Required work :: Each line of the data that includes the string "right" is to be copied out.

[Dataset entries]

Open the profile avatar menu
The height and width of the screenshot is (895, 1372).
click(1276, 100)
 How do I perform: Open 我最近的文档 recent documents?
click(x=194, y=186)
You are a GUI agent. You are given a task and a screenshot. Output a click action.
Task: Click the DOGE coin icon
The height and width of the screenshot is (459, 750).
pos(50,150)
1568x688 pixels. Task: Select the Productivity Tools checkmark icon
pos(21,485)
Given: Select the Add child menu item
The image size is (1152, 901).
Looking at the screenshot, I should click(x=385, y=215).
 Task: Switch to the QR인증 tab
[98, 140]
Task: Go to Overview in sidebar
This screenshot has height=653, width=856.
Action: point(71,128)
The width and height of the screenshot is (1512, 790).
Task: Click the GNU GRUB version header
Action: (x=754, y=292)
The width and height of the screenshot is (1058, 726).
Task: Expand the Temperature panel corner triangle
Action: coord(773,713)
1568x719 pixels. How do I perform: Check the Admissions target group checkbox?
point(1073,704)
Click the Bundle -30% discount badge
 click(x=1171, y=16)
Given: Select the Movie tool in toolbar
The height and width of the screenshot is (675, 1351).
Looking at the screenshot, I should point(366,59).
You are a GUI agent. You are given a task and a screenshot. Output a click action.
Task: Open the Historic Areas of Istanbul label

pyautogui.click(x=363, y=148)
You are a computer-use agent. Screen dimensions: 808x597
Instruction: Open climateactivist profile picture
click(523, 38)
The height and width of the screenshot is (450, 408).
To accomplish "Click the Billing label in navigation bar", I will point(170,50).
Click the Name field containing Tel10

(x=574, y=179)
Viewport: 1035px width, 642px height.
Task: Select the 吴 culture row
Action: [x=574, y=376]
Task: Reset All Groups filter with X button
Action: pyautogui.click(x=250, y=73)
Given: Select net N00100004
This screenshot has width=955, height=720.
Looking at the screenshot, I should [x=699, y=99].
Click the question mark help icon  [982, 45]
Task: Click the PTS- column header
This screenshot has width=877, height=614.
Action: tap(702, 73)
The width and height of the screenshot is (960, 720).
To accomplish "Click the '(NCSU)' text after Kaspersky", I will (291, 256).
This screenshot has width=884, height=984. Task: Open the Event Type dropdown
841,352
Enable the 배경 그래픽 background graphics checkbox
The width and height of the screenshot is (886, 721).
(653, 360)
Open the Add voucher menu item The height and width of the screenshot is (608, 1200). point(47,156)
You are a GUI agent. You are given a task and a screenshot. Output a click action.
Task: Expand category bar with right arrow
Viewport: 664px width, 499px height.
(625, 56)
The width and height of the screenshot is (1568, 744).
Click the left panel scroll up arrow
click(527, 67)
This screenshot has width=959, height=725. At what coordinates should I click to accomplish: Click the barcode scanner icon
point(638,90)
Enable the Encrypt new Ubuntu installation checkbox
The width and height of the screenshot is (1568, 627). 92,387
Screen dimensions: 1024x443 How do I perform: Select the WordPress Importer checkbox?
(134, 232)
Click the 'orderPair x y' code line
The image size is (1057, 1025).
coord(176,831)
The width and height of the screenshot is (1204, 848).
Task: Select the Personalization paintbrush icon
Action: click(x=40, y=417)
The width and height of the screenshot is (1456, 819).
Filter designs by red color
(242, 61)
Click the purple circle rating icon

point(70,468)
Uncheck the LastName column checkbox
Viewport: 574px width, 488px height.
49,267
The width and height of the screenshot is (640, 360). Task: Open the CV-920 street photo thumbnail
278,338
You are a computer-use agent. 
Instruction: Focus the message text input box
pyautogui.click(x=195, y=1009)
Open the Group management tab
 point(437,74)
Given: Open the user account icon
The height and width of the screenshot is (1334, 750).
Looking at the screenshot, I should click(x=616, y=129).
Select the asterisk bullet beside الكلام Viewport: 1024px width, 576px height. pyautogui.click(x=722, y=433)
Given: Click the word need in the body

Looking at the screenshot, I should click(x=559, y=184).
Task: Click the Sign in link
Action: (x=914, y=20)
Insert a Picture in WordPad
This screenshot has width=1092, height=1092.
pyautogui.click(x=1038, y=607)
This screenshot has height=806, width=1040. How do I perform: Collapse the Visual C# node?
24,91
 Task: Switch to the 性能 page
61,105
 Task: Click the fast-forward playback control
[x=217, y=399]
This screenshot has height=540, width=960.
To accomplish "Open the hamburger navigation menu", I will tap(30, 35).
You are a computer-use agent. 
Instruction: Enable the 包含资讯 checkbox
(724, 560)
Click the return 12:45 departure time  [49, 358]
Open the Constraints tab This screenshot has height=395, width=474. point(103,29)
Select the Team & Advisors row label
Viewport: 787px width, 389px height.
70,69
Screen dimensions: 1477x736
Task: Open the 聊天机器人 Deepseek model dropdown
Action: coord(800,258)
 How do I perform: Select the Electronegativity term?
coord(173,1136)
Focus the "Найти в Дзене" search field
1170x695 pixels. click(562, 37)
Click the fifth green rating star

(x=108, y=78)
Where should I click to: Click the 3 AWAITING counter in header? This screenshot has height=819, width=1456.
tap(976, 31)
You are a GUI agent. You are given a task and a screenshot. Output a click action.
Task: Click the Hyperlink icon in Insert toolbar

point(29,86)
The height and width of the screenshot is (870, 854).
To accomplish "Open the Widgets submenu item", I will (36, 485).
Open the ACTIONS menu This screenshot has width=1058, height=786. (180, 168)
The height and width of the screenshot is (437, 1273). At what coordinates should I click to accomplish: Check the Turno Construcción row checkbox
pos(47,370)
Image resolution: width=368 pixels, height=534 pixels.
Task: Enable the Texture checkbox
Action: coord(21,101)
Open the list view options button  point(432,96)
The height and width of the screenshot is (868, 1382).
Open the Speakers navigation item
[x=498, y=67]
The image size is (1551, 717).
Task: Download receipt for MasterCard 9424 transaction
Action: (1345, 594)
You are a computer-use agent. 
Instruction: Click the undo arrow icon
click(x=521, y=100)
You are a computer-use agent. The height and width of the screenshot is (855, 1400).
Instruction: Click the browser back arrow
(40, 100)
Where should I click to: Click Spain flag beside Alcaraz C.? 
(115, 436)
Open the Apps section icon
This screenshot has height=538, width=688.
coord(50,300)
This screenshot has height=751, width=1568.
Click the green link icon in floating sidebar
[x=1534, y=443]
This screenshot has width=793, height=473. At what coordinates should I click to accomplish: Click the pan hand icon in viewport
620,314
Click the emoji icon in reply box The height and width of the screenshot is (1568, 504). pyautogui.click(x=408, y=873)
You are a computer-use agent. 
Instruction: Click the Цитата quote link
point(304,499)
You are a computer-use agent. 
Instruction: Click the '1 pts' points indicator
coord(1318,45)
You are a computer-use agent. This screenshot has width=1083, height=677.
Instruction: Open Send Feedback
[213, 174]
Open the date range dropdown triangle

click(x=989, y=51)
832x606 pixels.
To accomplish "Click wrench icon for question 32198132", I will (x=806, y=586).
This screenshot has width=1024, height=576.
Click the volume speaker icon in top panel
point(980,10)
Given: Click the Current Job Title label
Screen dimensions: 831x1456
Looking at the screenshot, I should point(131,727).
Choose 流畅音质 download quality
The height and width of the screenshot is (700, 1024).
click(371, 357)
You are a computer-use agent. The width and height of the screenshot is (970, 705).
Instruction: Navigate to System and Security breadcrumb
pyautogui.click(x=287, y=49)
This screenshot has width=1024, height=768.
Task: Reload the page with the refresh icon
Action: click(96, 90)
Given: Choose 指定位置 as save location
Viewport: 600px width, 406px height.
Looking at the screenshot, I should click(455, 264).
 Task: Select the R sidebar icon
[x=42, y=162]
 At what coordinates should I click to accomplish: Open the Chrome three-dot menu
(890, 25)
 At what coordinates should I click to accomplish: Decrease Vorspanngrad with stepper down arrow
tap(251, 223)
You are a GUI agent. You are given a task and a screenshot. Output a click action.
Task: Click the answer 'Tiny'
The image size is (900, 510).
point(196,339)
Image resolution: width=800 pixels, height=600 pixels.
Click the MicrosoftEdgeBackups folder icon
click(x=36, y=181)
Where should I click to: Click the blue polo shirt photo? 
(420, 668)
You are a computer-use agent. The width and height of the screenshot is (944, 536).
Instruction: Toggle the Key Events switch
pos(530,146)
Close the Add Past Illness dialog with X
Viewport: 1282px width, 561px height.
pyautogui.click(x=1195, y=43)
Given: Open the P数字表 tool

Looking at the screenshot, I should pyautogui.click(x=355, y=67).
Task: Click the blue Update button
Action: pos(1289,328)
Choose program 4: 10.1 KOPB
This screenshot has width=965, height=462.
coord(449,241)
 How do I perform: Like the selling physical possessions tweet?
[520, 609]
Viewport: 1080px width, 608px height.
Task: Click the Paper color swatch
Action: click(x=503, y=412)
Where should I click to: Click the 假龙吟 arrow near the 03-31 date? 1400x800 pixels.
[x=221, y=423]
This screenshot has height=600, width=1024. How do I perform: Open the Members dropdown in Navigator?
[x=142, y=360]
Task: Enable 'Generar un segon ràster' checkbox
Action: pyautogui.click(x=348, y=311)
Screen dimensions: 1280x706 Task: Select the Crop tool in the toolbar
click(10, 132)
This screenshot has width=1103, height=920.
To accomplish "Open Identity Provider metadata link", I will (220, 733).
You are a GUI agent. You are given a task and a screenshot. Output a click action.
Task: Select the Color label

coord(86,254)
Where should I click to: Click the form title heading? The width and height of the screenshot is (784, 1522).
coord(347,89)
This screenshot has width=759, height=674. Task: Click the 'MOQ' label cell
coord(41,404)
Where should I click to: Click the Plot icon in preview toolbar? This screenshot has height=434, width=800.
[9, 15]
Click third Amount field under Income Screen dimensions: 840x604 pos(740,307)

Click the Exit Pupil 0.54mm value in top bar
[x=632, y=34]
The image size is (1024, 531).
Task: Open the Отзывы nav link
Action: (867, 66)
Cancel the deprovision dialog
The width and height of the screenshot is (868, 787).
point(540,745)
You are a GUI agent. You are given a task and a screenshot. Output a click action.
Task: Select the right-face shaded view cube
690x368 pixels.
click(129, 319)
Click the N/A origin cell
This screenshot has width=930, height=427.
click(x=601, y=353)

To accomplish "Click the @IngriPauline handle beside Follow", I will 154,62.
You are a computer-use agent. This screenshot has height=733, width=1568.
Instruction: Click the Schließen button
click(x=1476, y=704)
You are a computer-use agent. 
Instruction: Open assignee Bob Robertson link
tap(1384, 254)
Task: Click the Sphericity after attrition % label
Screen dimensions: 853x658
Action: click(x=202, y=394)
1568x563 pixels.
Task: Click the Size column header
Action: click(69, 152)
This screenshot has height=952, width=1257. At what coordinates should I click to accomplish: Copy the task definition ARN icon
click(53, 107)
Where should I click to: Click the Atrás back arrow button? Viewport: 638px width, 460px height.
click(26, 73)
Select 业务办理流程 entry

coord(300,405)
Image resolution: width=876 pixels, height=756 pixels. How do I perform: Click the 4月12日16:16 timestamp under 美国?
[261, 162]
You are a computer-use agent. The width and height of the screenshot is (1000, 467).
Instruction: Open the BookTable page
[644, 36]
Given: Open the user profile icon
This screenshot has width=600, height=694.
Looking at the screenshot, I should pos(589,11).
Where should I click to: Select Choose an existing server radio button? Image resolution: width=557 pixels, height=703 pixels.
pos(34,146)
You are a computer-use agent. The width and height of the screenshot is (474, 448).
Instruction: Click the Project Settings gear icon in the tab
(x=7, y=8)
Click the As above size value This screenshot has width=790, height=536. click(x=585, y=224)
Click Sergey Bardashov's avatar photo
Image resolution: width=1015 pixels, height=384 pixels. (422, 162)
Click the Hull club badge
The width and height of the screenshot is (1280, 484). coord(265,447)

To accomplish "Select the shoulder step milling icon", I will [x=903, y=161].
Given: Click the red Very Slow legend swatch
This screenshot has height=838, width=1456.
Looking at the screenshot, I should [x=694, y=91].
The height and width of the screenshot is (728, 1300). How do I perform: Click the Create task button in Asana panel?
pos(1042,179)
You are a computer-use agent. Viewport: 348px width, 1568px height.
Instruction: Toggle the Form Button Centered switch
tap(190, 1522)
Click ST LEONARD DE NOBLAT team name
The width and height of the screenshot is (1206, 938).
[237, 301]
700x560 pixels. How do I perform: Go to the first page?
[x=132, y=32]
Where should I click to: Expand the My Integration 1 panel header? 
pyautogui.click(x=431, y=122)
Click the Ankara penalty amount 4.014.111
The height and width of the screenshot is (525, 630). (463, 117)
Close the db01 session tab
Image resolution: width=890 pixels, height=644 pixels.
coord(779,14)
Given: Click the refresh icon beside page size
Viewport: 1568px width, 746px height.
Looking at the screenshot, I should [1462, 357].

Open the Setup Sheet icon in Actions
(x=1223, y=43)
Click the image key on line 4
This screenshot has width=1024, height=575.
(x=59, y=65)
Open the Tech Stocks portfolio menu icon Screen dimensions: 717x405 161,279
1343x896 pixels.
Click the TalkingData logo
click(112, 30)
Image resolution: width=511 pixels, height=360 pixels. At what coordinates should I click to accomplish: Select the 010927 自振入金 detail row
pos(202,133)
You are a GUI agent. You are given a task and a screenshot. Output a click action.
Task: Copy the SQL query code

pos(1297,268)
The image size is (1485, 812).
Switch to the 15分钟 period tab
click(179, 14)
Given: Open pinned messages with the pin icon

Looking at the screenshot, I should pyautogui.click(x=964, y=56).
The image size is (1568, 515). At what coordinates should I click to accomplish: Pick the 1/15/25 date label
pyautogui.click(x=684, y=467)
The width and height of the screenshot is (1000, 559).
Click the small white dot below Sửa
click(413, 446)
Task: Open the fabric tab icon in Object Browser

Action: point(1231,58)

Written solution ::
Task: Expand category bar with right arrow
Task: Select the right-face shaded view cube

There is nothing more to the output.